2. Il résulte de l'instruction que la mesure d'injonction prononcée par la juge des référés dans l'ordonnance n°2421049 a les mêmes nature et portée que celle demandée par le requérant dans la requête ayant donné lieu à cette ordonnance et a donc pu être contradictoirement discutée lors de cette précédente instance. Par ailleurs, ainsi que le fait valoir M. A, tant dans ses écritures en défense qu'à l'audience, sans être contredit sur ce point par l'université, cette dernière a exécuté les mesures d'injonction prononcées par les jugements n°2319173 et n°2324313 du tribunal administratif en date du 15 mai 2024, n'ayant d'ailleurs pas donné lieu à appel, qui sont également de nature et portée identiques à celle contestée dans la présente instance. Dans ces conditions, l'université, qui ne se prévaut pas utilement de l'imminence de la rentrée universitaire ni de la difficulté à réorganiser des épreuves, alors qu'elle propose elle-même à titre subsidiaire de réorganiser des épreuves orales pour M. A, ne justifie pas d'un élément nouveau au sens de l'article L. 521-4 du code de justice administrative. Par suite, les conclusions présentées à titre principal et à titre subsidiaire sur ce fondement par l'université doivent être rejetées.

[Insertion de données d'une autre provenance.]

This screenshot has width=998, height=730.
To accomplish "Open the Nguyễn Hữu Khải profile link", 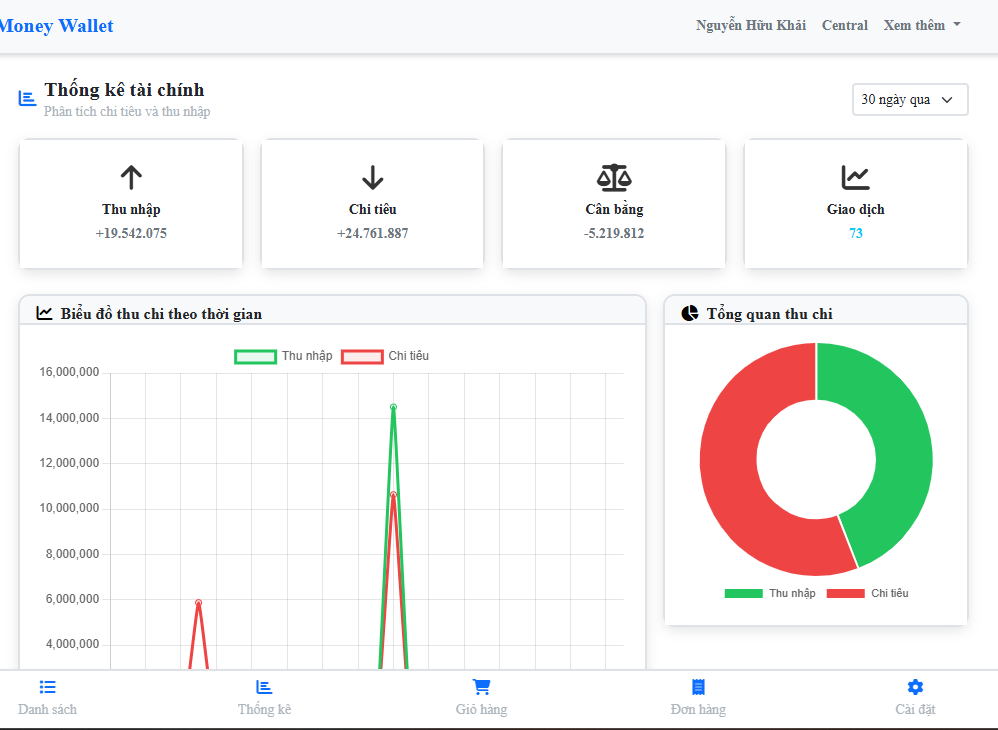I will 750,25.
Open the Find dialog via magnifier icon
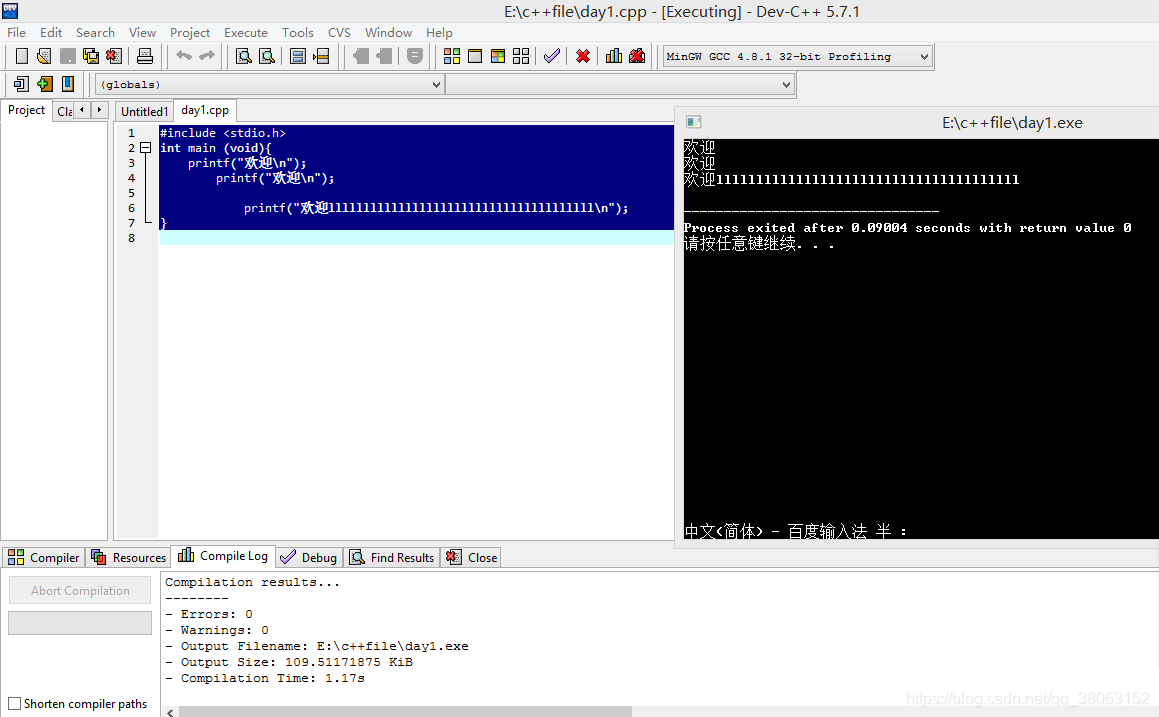Screen dimensions: 1159x717 click(x=243, y=56)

Sur les conclusions présentées par M. A :

3. Dans les circonstances de l'espèce, il n'y a pas lieu de faire droit aux conclusions présentées par M. A tendant à ce qu'un délai d'exécution de la mesure d'injonction soit octroyé et qu'une astreinte assortisse la mesure d'injonction.

4. Dans les circonstances de l'espèce, il y a lieu de mettre à la charge de l'université Paris Cité une somme de 800 euros à M. A au titre de l'article L. 761-1 du code de justice administrative.

O R D O N N E :

Article 1er : La requête de l'université Paris Cité est rejetée.

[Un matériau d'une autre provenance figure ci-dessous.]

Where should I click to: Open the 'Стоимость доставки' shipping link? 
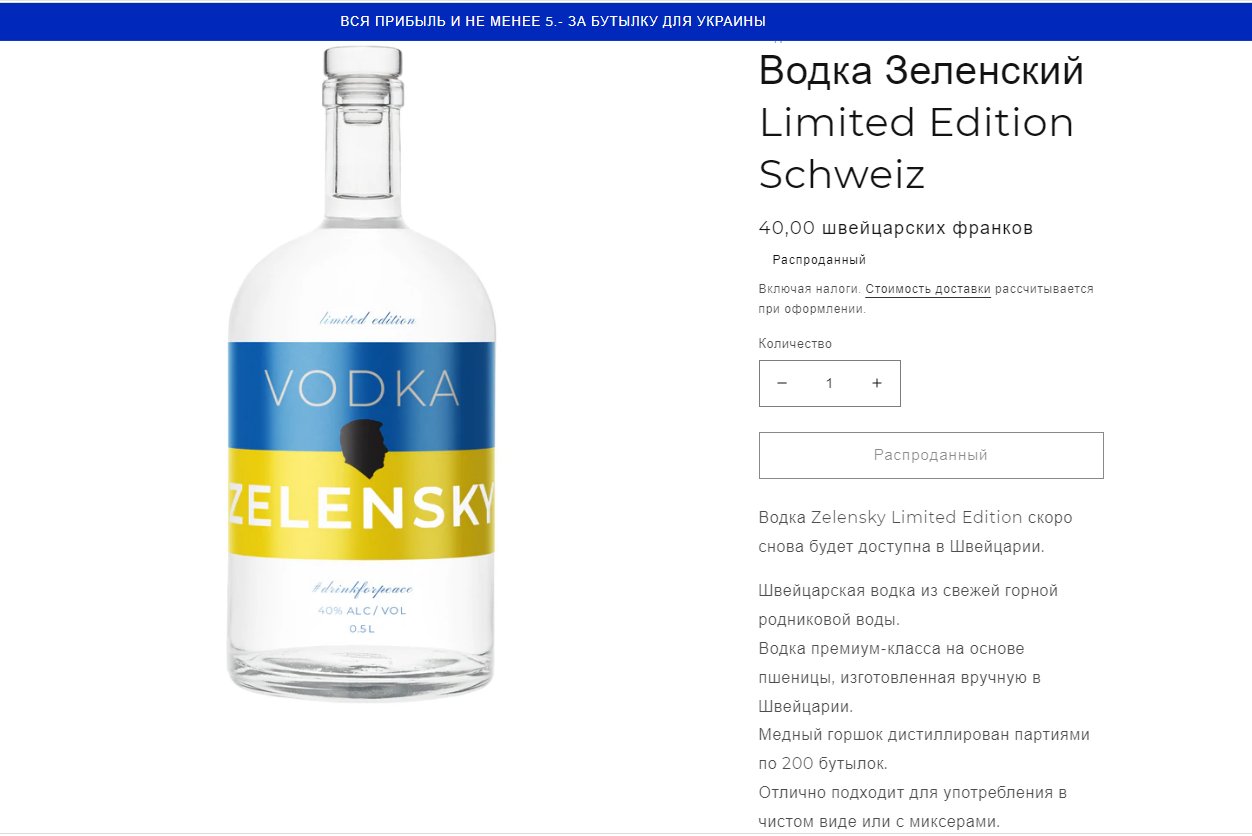[927, 289]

Article 2 : L'université Paris Cité versera une somme de 800 euros à M. A au titre de l'article L. 761-1 du code de justice administrative.

Article 3 : Le surplus des conclusions des écritures de M. A est rejeté.

Article 4 : La présente ordonnance sera notifiée au président de l'université Paris Cité et à M. B A.

Fait à Paris, 16 septembre 2024.

Le juge des référés,

B. ROHMER

La République mande et ordonne à la ministre de l'enseignement supérieur et de la recherche en ce qui la concerne ou à tous commissaires de justice à ce requis en ce qui concerne les voies de droit commun contre les parties privées, de pourvoir à l'exécution de la présente décision.